WORK INSTRUCTION:
Each line of the records that holds "computer" should be shown in full.

[[ INFORMATION SHOWN open ]]

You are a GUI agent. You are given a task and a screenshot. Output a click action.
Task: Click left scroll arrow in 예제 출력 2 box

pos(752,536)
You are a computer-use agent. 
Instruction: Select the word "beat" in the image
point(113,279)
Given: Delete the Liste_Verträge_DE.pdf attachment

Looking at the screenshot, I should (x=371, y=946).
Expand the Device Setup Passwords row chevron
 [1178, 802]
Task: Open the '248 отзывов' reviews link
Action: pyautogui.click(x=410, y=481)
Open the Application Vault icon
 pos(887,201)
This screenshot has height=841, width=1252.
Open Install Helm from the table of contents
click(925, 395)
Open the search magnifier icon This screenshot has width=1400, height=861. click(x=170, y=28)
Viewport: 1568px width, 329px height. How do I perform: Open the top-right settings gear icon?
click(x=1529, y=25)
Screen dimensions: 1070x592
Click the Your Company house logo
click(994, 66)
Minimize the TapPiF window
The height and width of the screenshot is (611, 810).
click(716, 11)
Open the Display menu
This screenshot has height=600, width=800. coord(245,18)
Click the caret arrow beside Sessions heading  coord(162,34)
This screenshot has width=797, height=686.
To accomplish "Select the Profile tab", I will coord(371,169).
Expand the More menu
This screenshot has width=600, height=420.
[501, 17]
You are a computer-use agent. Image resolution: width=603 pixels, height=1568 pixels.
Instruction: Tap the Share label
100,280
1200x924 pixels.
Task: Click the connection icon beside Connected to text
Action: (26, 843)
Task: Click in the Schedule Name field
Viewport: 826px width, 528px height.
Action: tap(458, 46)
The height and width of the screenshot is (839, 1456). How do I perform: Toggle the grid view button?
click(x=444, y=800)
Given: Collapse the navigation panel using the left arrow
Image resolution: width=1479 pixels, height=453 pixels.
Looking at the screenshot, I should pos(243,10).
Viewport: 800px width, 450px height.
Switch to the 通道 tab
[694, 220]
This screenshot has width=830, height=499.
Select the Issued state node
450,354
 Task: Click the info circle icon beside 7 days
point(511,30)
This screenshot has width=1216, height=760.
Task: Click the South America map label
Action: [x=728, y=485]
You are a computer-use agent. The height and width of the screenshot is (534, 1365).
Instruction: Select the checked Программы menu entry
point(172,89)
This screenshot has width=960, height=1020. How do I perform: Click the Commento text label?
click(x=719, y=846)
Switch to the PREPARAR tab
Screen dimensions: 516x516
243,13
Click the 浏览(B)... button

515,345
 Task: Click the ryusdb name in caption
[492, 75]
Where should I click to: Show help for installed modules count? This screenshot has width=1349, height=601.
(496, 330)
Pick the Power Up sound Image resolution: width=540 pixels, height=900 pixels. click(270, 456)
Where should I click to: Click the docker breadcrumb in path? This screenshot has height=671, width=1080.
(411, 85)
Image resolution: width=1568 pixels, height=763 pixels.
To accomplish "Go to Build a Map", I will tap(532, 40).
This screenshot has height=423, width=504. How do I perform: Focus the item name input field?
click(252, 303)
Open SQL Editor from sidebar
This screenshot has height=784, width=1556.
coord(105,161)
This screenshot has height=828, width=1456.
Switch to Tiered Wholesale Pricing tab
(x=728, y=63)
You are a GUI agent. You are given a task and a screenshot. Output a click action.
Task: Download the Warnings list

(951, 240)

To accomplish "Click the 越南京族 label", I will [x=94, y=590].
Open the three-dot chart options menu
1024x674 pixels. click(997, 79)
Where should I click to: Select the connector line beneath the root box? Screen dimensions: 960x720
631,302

[[ INFORMATION SHOWN closed ]]

TASK ANSWER:
You are a computer-use agent. 
You are a computer-use agent. Image resolution: width=603 pixels, height=1568 pixels.
You are a computer-use agent. The height and width of the screenshot is (534, 1365).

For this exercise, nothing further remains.